Their numbers continue to rise sharply after a council in 1139 called by Pope Innocent, at last alone on his papal throne after the unexpected death of Anacletus. At the gathering in Rome, attended by nearly a thousand, the churchmen pass laws to increase repression and condemn all nuns who practise any rule other than those advocated by the Church. Fear of false accusations forces Heloise to keep her institutional changes quiet as the new laws are enacted, including a ban on any act that gratifies the body — even among those clergy already married — and strict celibacy is now imposed on all male clerics. Gregory’s long-suggested reforms are finally ratified into law. They cut the nuns entirely from any decision-making, the rift so wide they are no longer even allowed to sing in the same choir as men.
Once again come reports of the routing of women from their abbeys. Once again they live in fear of catching the wrong eye, just as their need for sister houses grows urgent. It seems that soon, too, no scholarly school will accept any woman as either student or staff, and Heloise finds ever more recruits come knocking to take advantage of her teachin
g.
The daily lessons take place in the refectory, where Heloise paces before the assembled novices and nuns as once she observed Abelard lecturing his students. When she has drilled them hard to perfect their Latin, calling upon the rote techniques of Saris and Gertrud, she draws breath and begins the true daily stretching of their minds.
‘Now, let us follow on from yesterday and hear first from Saint Augustine on the difference between virtue and its display.’ Heloise picks up a manuscript and begins to read. ‘Self-restraint is not a virtue of the body but of the soul. There are times when the virtues of the heart are evident in the actions, and times when they lie hidden in the propensities of character, as the virtue of the martyrs became apparent in the way they endured suffering …’On she reads, pausing now and then to emphasise a point or draw out a meaning.
Her students scribble notes onto their tablets, the most engaged raising questions as a thought occurs. Heloise welcomes these interruptions as evidence of questing minds.
‘So,’ she says, at the reading’s end, ‘the inference is that virtue alone wins merit in the eyes of God: those who are equal in virtue will win equal merit, though they may be unequal in their actions. Why is this?’
One of the newcomers, a lively widow from Nogent-sur-Seine, raises her hand. ‘Is it because true Christians are concerned entirely with the inward man — adorning him with virtue and keeping him clean from vice? And therefore the actions of the outward man are of less concern?’

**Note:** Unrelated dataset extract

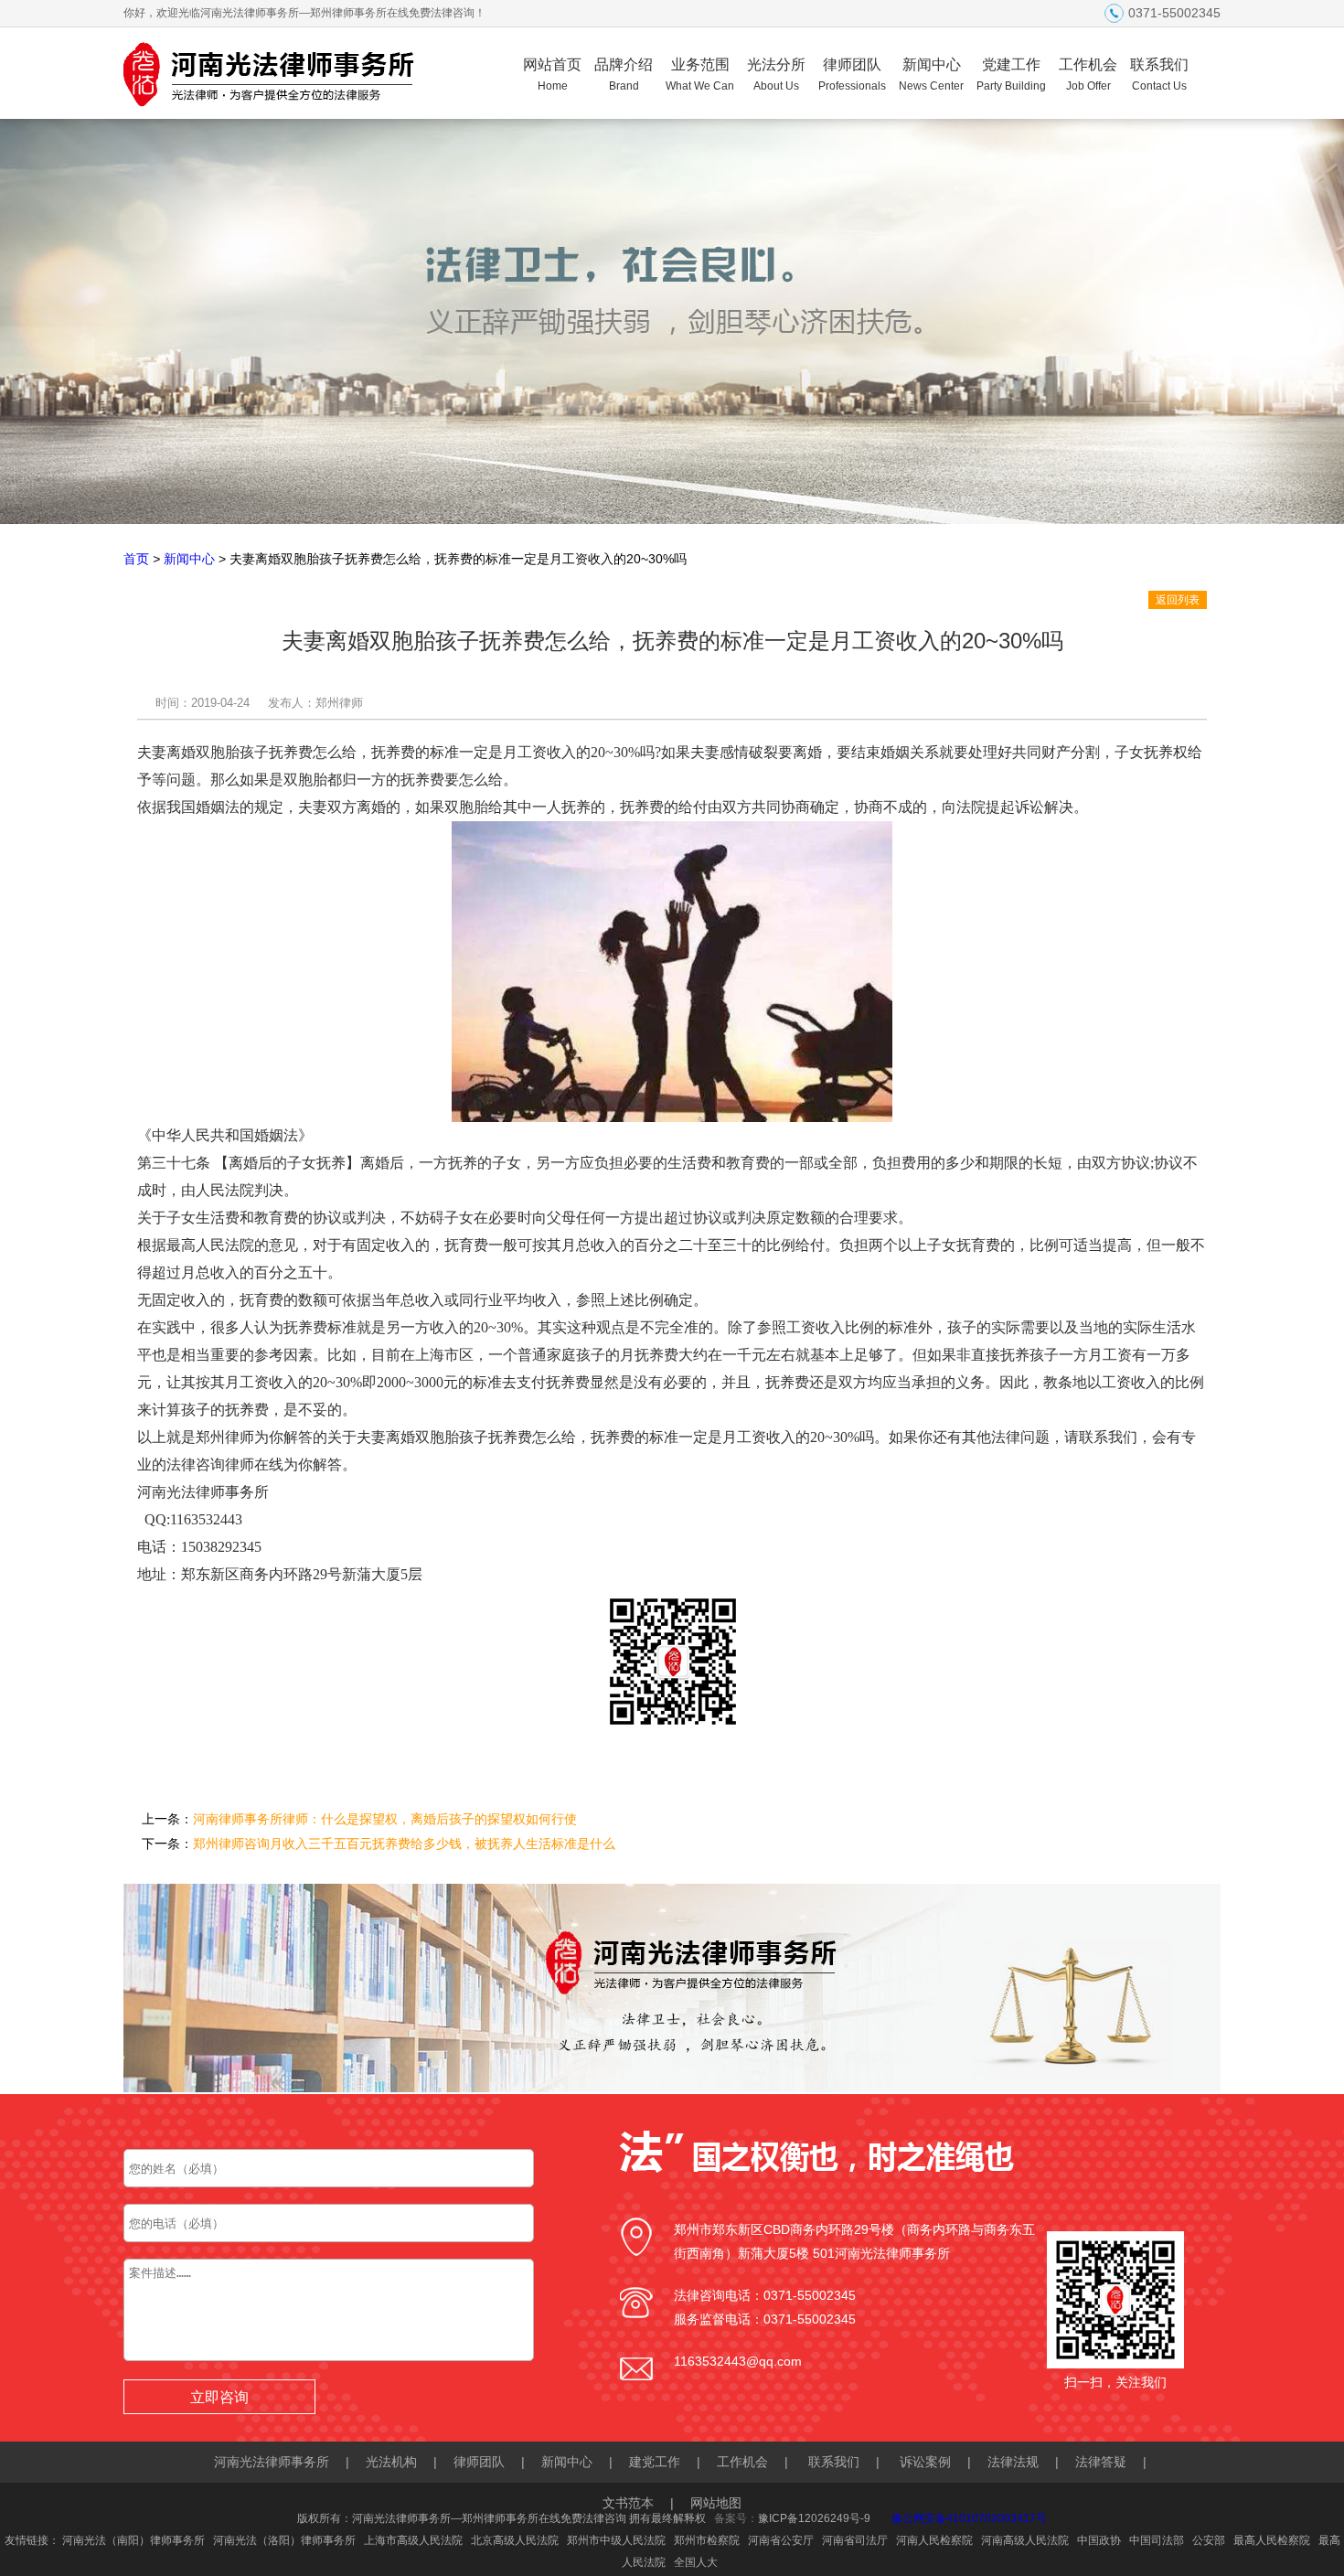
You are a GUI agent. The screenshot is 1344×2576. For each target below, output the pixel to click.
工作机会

Heloise beams. ‘Exactly! Nicely elucidated!’ She scans the room, seeing several furrowed brows, and laughs. ‘I know, it seems strange, does it not? But think how the Lord cared little for propriety and reverence: his apostles could strip grain and eat it in the fields without reproach from Him, and did not bother to wash their hands before their meals as was the custom.’
‘Then why are we taught these things are uncouth and not fit for good Christians … and therefore a sin?’ This, from one of the youngest who, though clever enough, has little faith in her own judgement.